SALVATORE MASSIMO GANCI

Uno dei tanti motivi del successo della fiction “L’amica geniale” è la maestria nella caratterizzazione dei personaggi.

Personalmente ho trovato formidabile il personaggio della maestra che riconosce il talento di Lila e si batte con passione perché Lenù continui a studiare facendo pesare la sua autorevolezza nei confronti della famiglia, restia per motivi economici a quella scelta.

Passione e autorevolezza: queste sono le parole chiave.

Decenni di attacchi alla Scuola (quasi mortale quello della Moratti, ma anche Renzi con la “buona scuola” ci ha messo del suo) hanno messo in discussione il ruolo sociale dell’insegnante.

Il colpo non è stato solo economico (carriera e stipendi sono umilianti). C’è stata anche una erosione della autorevolezza: non si contano gli episodi di genitori che minacciano o picchiano un docente perché ha osato mettere un’insufficienza al figlio.

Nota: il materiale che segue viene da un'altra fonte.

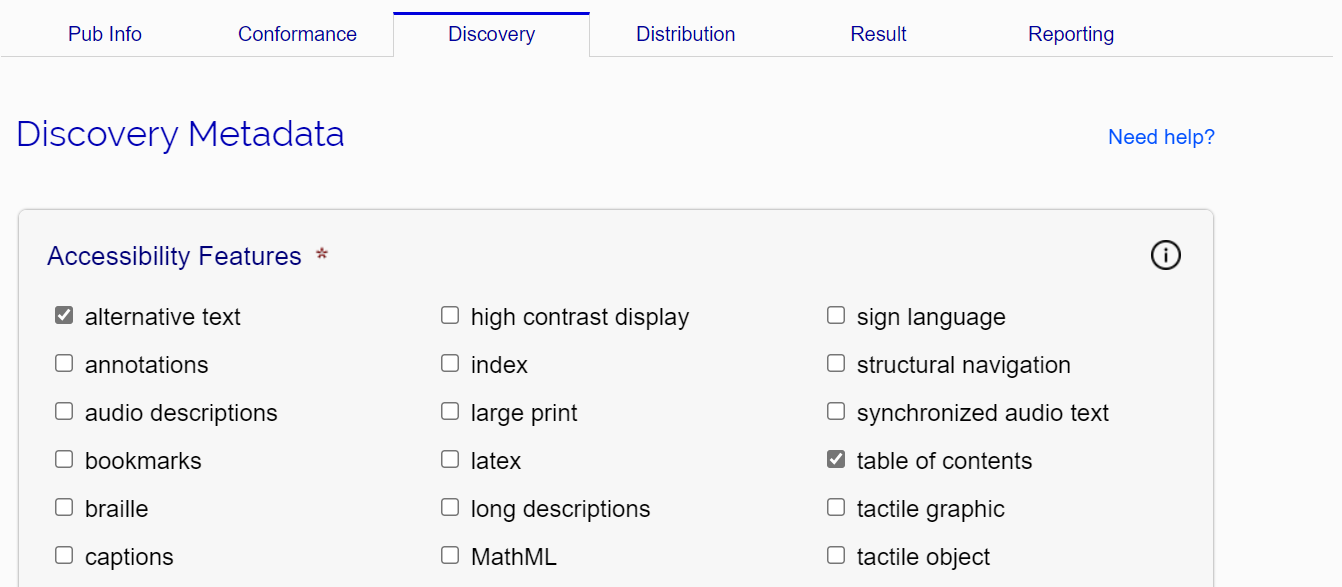Enable the sign language checkbox

pyautogui.click(x=836, y=316)
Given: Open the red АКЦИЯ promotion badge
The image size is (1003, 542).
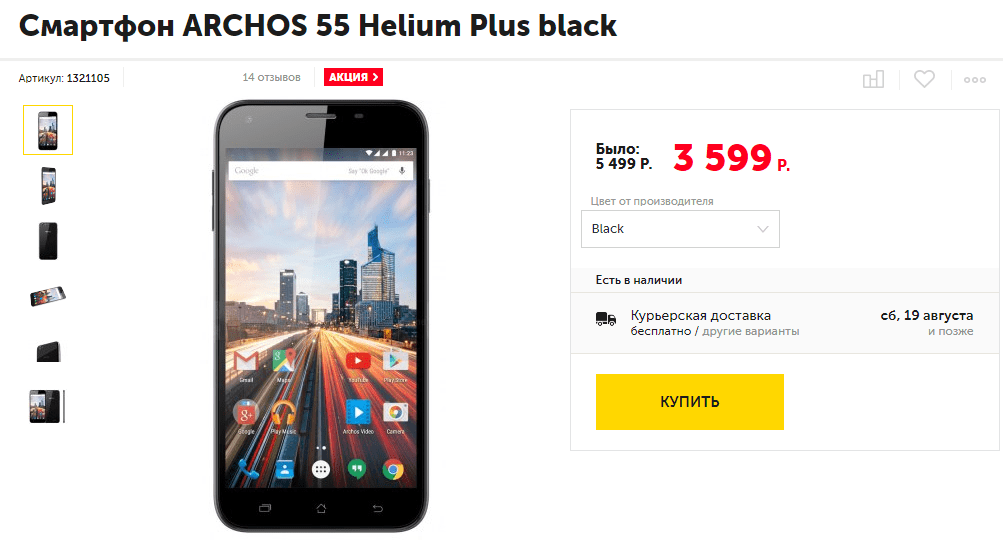Looking at the screenshot, I should click(353, 77).
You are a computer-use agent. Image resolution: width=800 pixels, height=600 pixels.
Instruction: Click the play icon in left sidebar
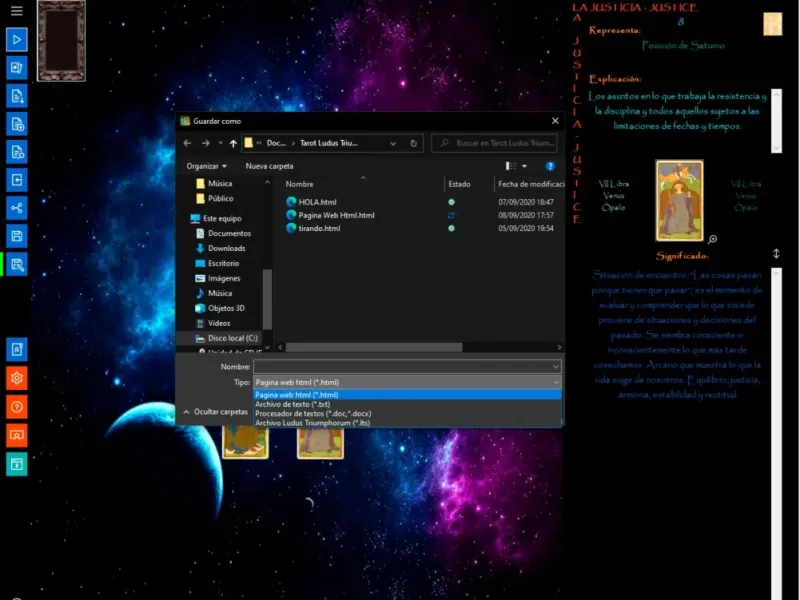16,40
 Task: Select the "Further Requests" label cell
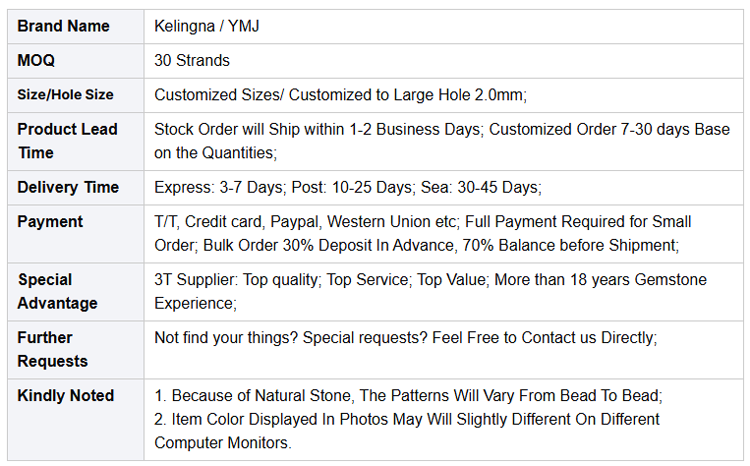(x=54, y=349)

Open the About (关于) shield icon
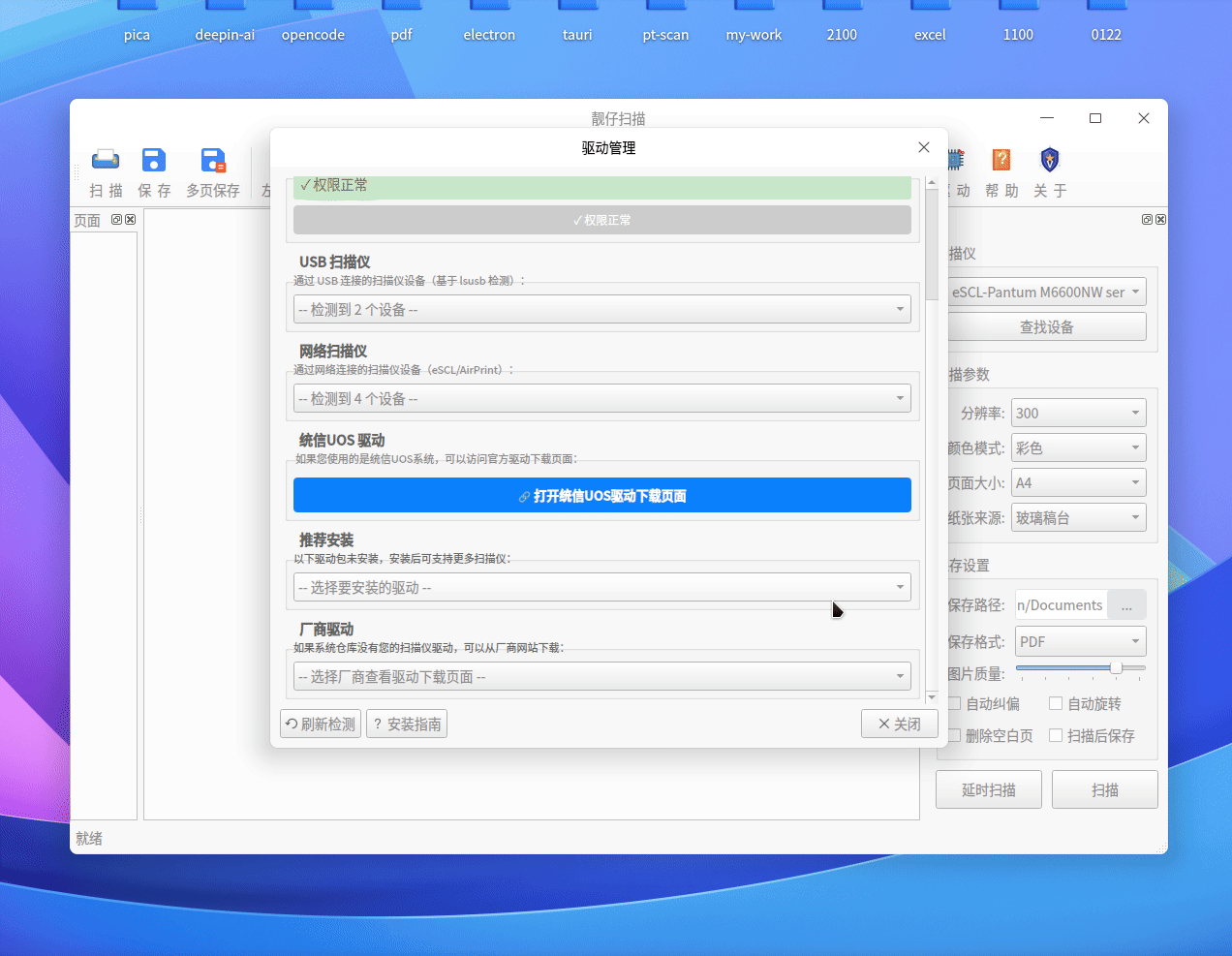[x=1050, y=160]

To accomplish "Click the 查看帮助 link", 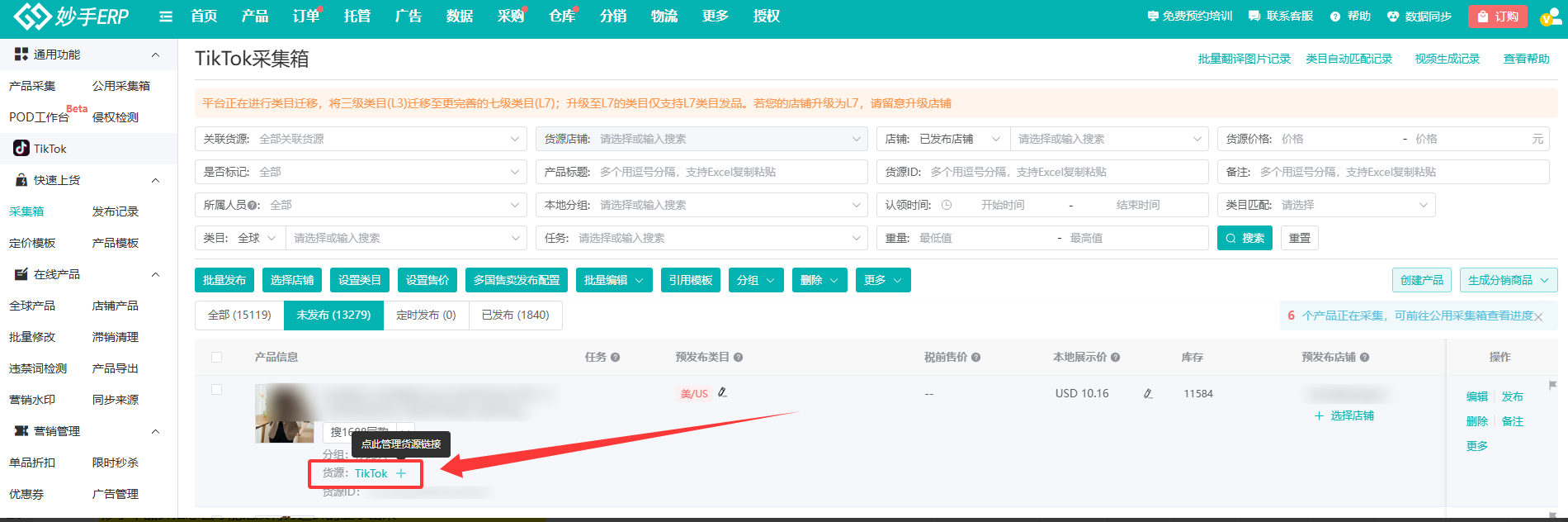I will point(1526,59).
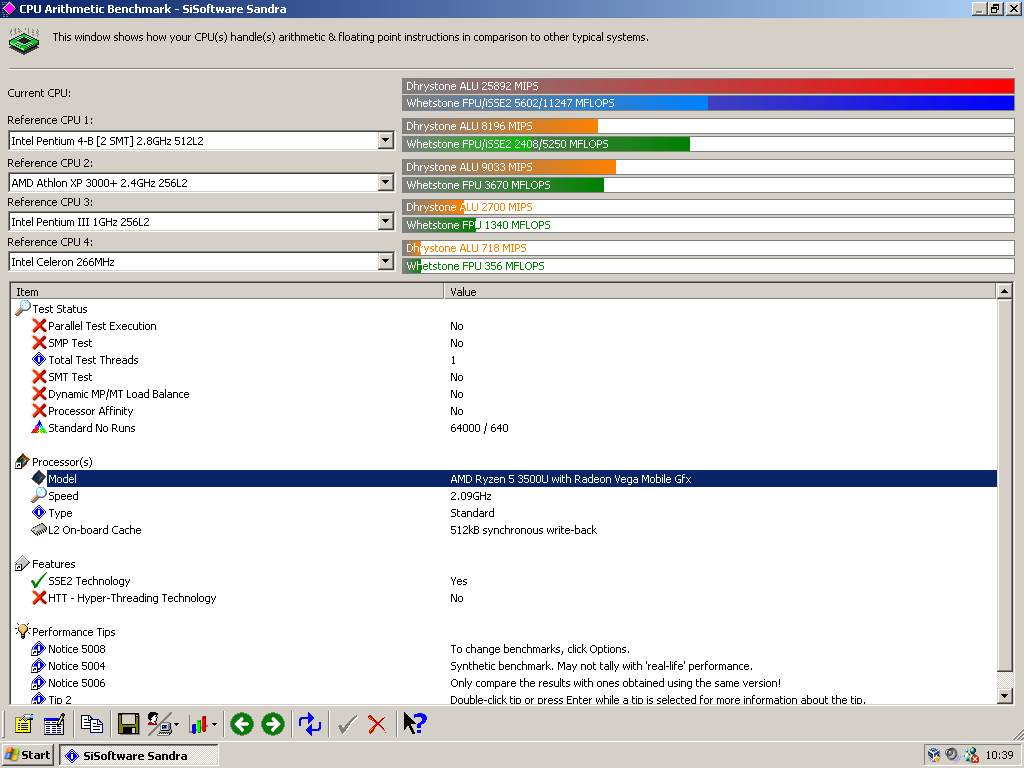This screenshot has height=768, width=1024.
Task: Expand the AMD Athlon XP selection list
Action: coord(386,181)
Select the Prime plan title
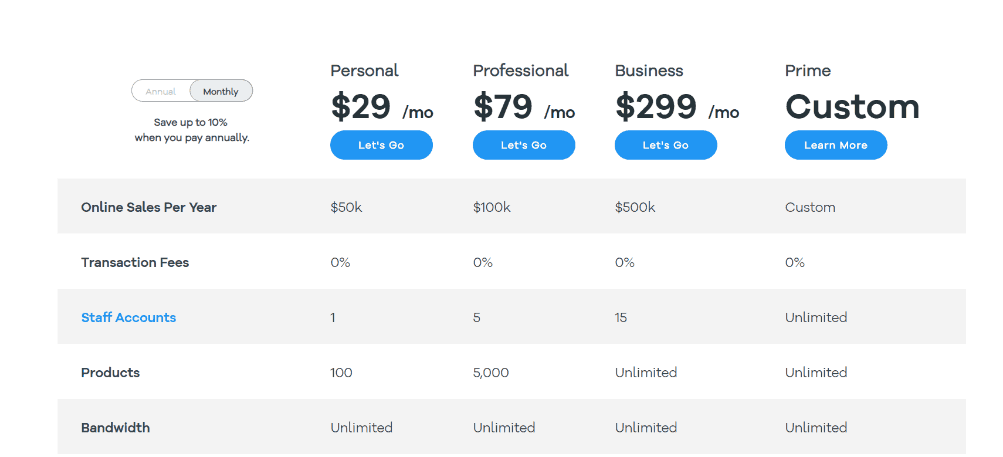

Questi attacchi rischiano di compromettere la cosa più importante per un insegnante: la motivazione. Per fortuna moltissimi resistono tra mille difficoltà nel considerare il loro lavoro una missione, nella comprensione di quanto questo sia importante per la vita dei loro studenti.

Se ho avuto dei successi nella scuola e poi nella vita, lo devo in gran parte alla fortuna di avere avuto (tranne rare eccezioni) ottimi insegnanti.

Ricordo con enorme gratitudine il mio professore di storia e filosofia, Salvatore Massimo Ganci.

Ganci, oltre che professore di liceo, era uno studioso e un letterato. Su “L’Ora”, il giornale di sinistra di Palermo (lo stesso per cui scriveva il giornalista Mauro De Mauro, ucciso dalla mafia) Ganci scriveva articoli di storia e racconti sulla terza pagina, quella che in passato sui giornali era dedicata alla cultura.

Era inflessibile verso chi non aveva studiato, ma alla mano con noi studenti (a un mio compagno che diceva di essere triste per l’astinenza sessuale dopo che la ragazza lo aveva lasciato, suggerì di “agire col senno e con la mano”).

Soprattutto amava le materie che insegnava e questo amore ce lo trasmetteva. Ricordo che, quando doveva spiegarci Marx, si fece “prestare” due ore dalla professoressa di italiano per dispiegare la lezione con tutto il tempo che serviva. Noi eravamo eccitati come a una finale dei Mondiali di Calcio.

A distanza di oltre cinquant’anni mi ritorna alla mente con affetto e amo tutt’ora leggere di storia e di filosofia.

Una parola voglio dire anche per la professoressa di Italiano e Latino, Marianna Martorana, cui devo la mia passione per la lettura e l’impegno a raffinare l’uso e il possesso della parola.

Quasi a fine liceo, la Martorana mi regalò una copia del “Galateo” con una dedica singolare:

“Al mio Cicerone novello, perché impari ad essere più gentile e meno orso.”

Avevo già “i pugni in tasca” dei ragazzi del ’68.

Nessun insegnamento a distanza potrà mai dare la ricchezza della relazione umana che si crea tra insegnante e allievo. Ciò che conta non è solo la conoscenza ma l’amore per la conoscenza.

di Angelino Riggio

2 comments Add yours
  1. Grazie per questo suo contributo personale sulla scuola. Da docente di scuola superiore da circa 30 anni, ritengo che l’analisi sulle riforme (le riforme Moratti e Renzi erano tra loro politicamente antitetiche)5, sia imprecisa e sbagliata. Ma forse di scuola e formazione non interessa più a questa società (dove l’unico competente è il prof. Google.), e tutti guardano alla scuola confrontandola con la propria esperienza da adolescente. Mi piacerebbe un giorno scambiare con l’autore qualche opinione per provare a spiegare la “deriva” che ha intrapreso la scuola oggi e cosa forse si potrebbe fare. Saluti

  2. Ciò che sostieni è supportato da importanti studi psicopedagogici che sostengono che l’apprendimento avviene solo all’interno di una relazione tra docente e allievo. Naturalmente questa relazione si stabilisce se l’insegnante è motivato e stimola l’autostima dello studente.